Confortés dans leurs convictions, les poids lourds de l’industrie de l’asset management n’ont pas traîné pour passer la vitesse supérieure et renforcer encore leurs offres ESG. La multitude d’initiatives prises en ce sens en témoigne. C’est le cas par exemple chez Neuflize OBC qui, déjà très engagé sur ces thématiques, a constaté une croissance de plus de 30 % du montant de ses encours en gestion sous mandat ISR en 2019. "La Covid-19 a constitué un accélérateur important. Dans les discussions avec nos clients sur leur patrimoine, la part de l’investissement responsable est déterminante et prioritaire pour eux", note Valérie Spies, directrice de la clientèle.

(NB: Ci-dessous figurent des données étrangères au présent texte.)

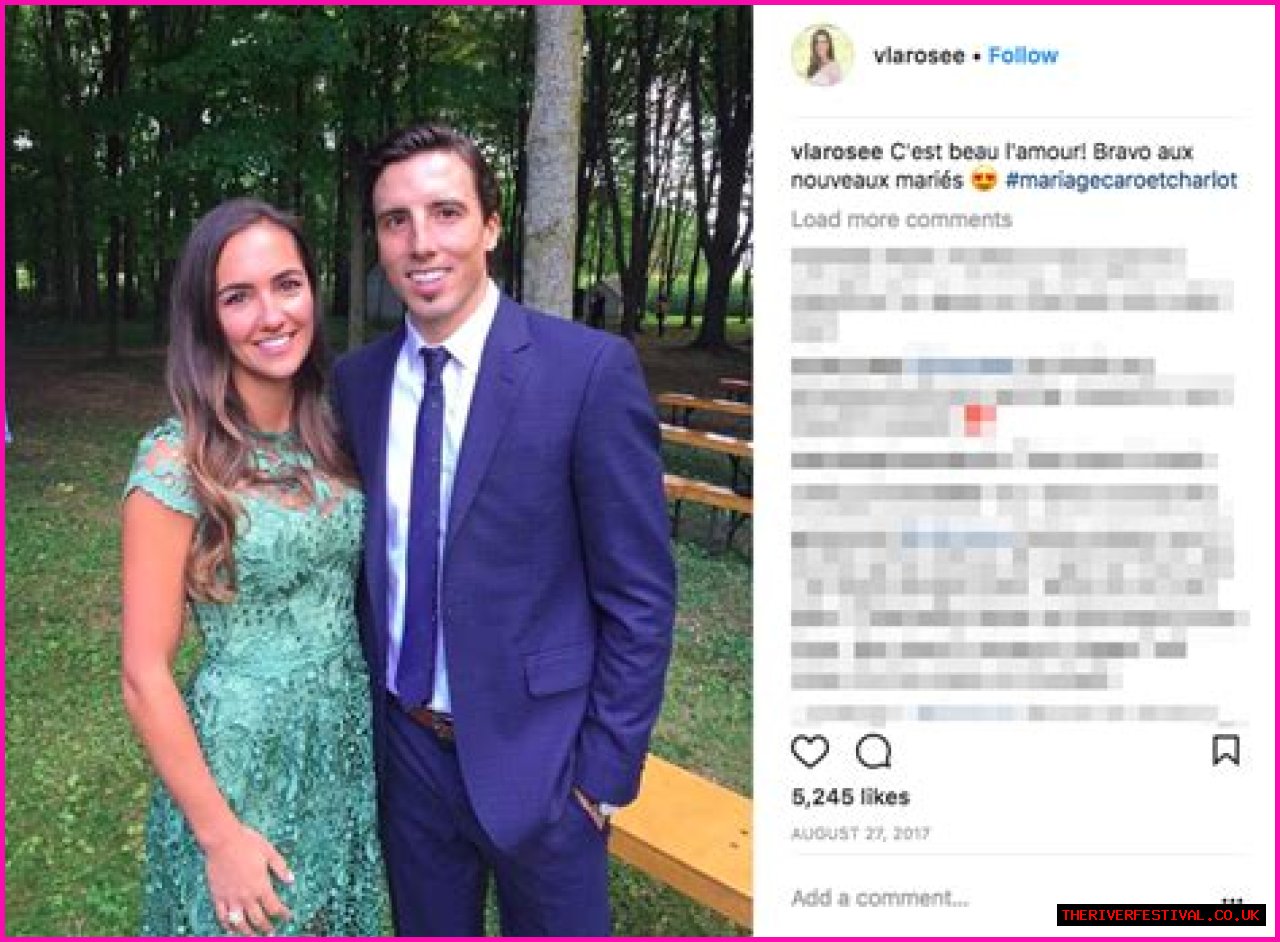Viewport: 1280px width, 942px height.
Task: Open the August 27, 2017 post date link
Action: 861,833
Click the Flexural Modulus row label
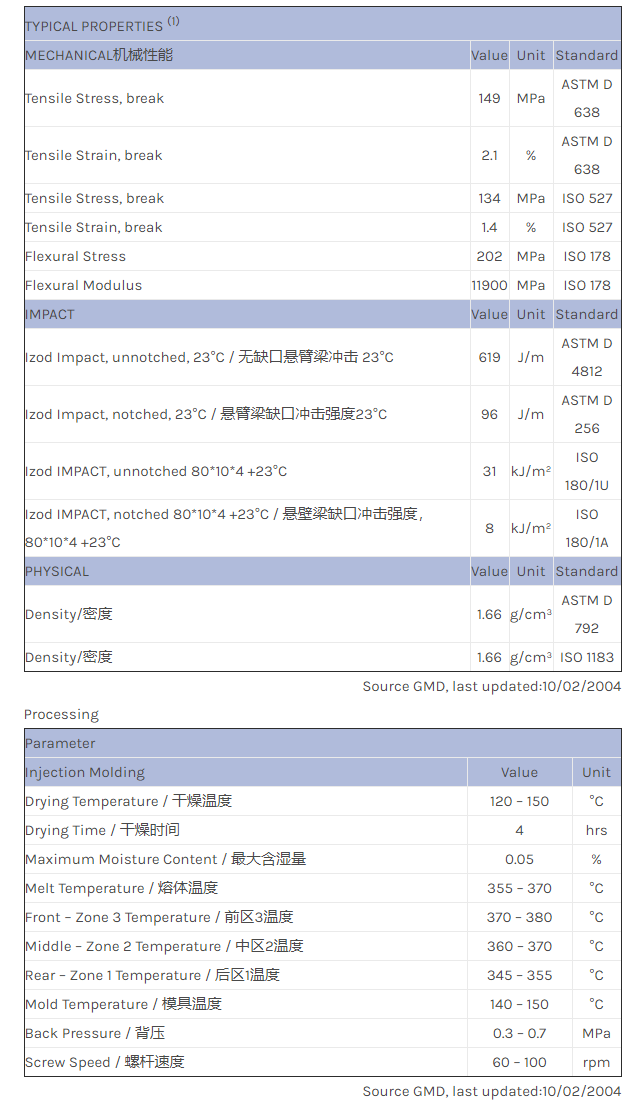The image size is (636, 1117). [x=84, y=285]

Dont acte. Désormais, Neuflize OBC proposera en priorité la gestion ISR à l’ensemble de ses clients. Les family offices, conseils de choix des grandes familles sur leurs stratégies de gestion patrimoniale, ont majoritairement adopté la même posture en plébiscitant les investissements durables pendant la crise. C’est ce qui ressort de la dernière étude de BlackRock publiée le 14 janvier 2020. "Les family offices ne perçoivent plus l’investissement durable comme un sacrifice du rendement", confirme Sheryl Needham, managing director chez BlackRock. Autre indicateur révélateur de l’appropriation du sujet par les professionnels, l’évolution du nombre de fonds ayant obtenu le label ISR. Avec plus de 650 fonds labellisés représentant plus de 230 milliards d’euros d’encours selon le dernier décompte officiel, le label a fini par se faire un nom. Trois ans après son lancement, il serait même devenu "une référence" et aurait contribué à faire de "Paris un centre pionnier de l’ISR en Europe", selon les mots de Bruno Le Maire.

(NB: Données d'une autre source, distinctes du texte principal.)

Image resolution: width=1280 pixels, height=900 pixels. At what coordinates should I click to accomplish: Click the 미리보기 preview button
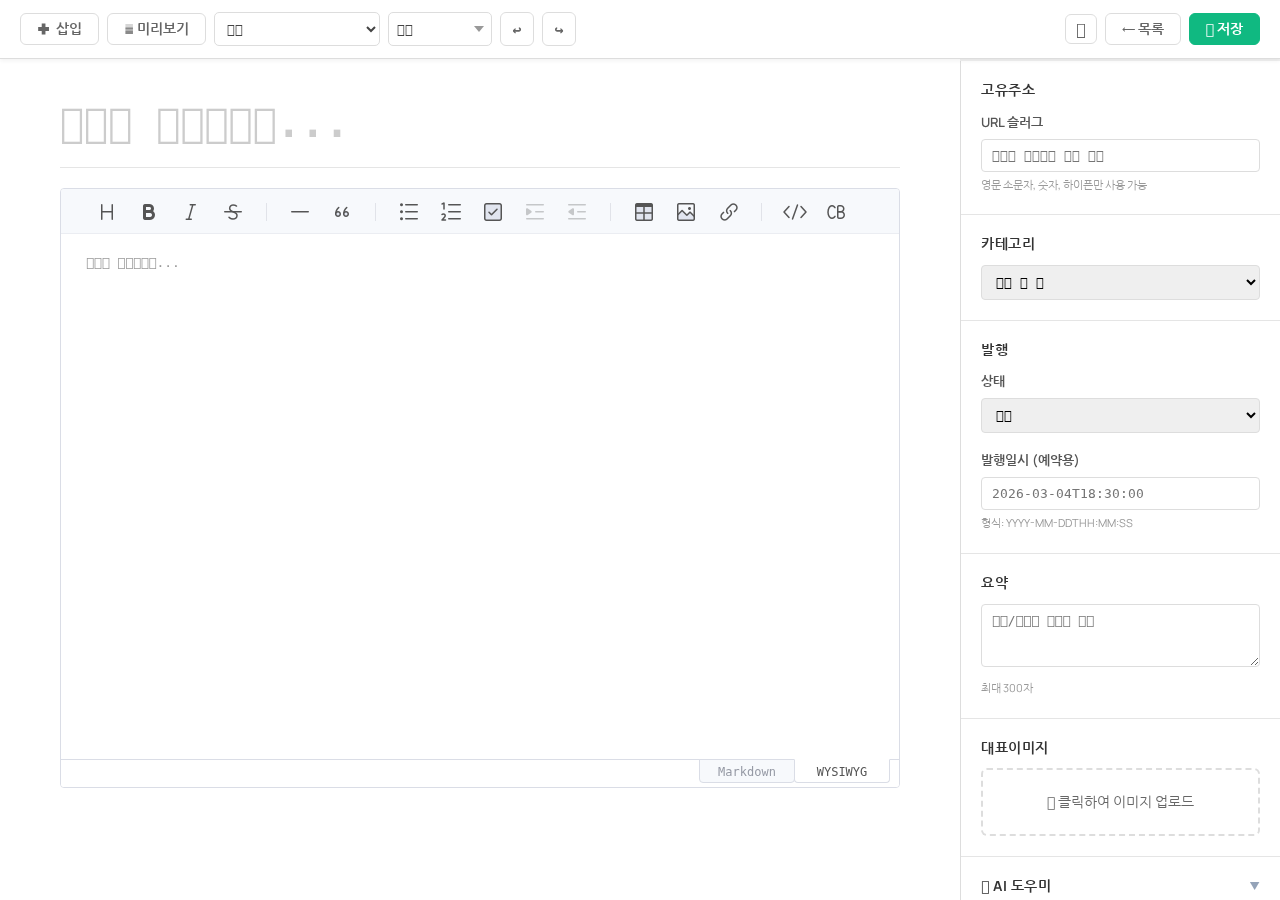[x=156, y=29]
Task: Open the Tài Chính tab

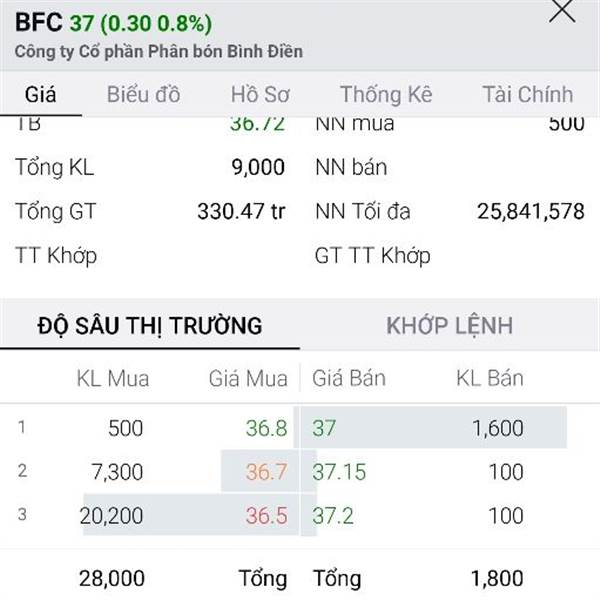Action: point(528,95)
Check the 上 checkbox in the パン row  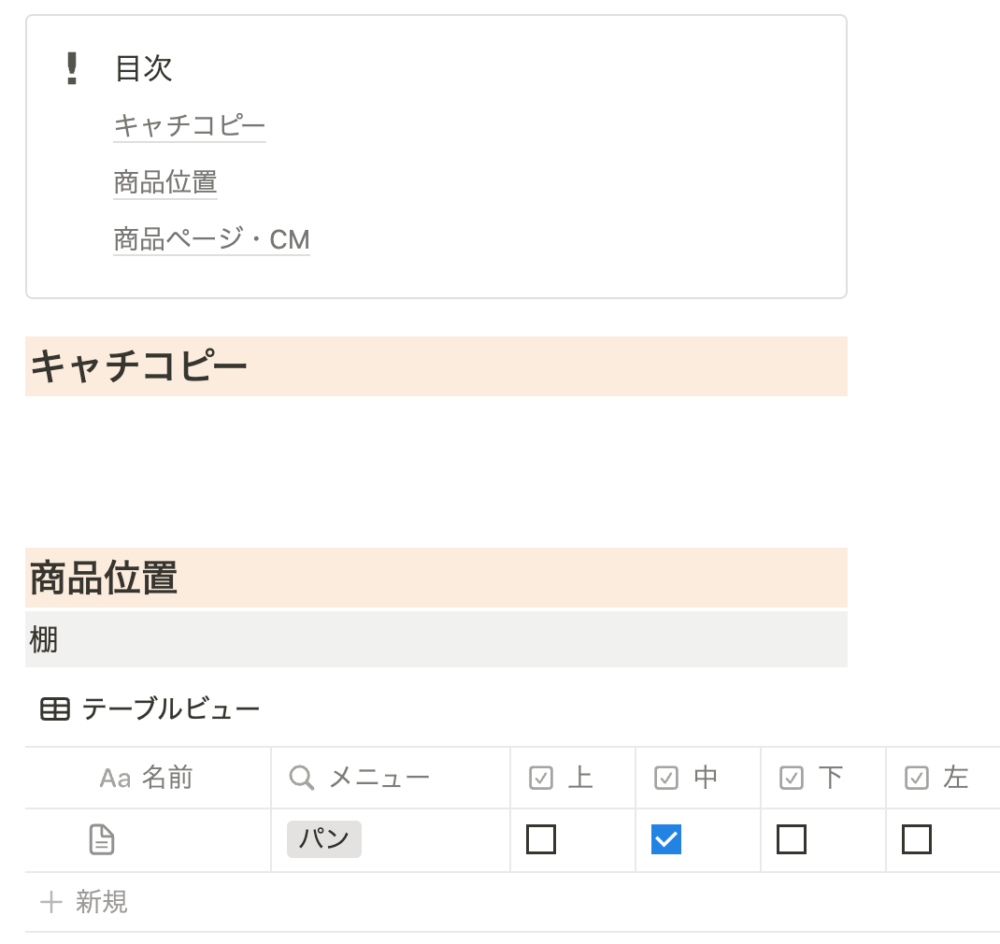point(541,839)
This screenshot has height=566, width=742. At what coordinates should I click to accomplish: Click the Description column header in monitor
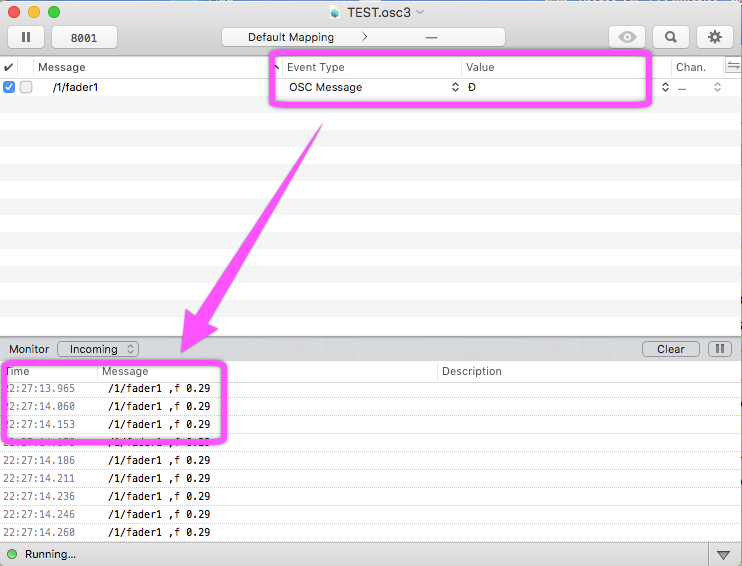[471, 371]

Le label ISR : work in progress

Si la prise de conscience chez les professionnels de la nécessité de verdir leurs offres ne fait plus de doute, encore faut-il accélérer le mouvement et veiller à ce que le reste du marché se saisisse pleinement de ce sujet. Pour changer les habitudes et inciter le plus grand nombre à se tourner vers l’ISR, les pouvoirs publics ont mené plusieurs réformes. La loi Pacte impose par exemple aux assureurs de proposer à leurs clients plusieurs fonds labellisés dans leurs contrats d’assurancevie. De même, les conditions d’octroi du label ISR ont été revues pour prendre en compte les critiques visant "son manque de transparence, de lisibilité" et d’exigence, comme le relève Alexis Masse, président du Forum pour l’investissement responsable. Le nouveau référentiel du label est entré en vigueur le 23 octobre. Une évolution bienvenue mais insuffisante. La preuve ? Le ministre de l’Économie, des Finances et de la Relance a d’ores et déjà annoncé avoir chargé l’Inspection générale des finances de "procéder à l’évaluation du label et de son organisation". Les résultats "contribueront à construire la feuille de route du label pour les prochaines années", a précisé Bruno Le Maire. Toujours dans un esprit d’ouverture et de généralisation de ce label, la nature des fonds susceptibles d’obtenir le précieux sésame a enfin été étendue aux véhicules immobiliers à l’automne.

Effet générationnel

Parallèlement à cette mobilisation publique, un mouvement de fond, entamé depuis plusieurs années déjà, pourrait apporter son concours au développement de l’ISR : l’implication des jeunes générations. En effet, de manière récurrente maintenant, les chiffres prouvent que les millennials intègrent davantage l’éthique à leurs investissements que les plus âgés. En 2015 déjà, une étude de Morgan Stanley révélait que 89 % des jeunes de 25 à 39 ans investissant sur les marchés étaient attentifs aux critères ESG. Depuis, le phénomène ne s’est pas démenti. Et les jeunes épargnants partagent désormais leurs convictions avec les professionnels de leur âge. "La prochaine génération de membres de family offices manifeste un intérêt accru pour la durabilité et exerce une pression afin de mieux refléter leurs valeurs éthiques dans leurs allocations", prévient Sheryl Needham. Gageons qu’avec la crise actuelle et les aspirations à donner plus de sens à ses placements, la nouvelle génération soit rapidement rejointe par ses aînés.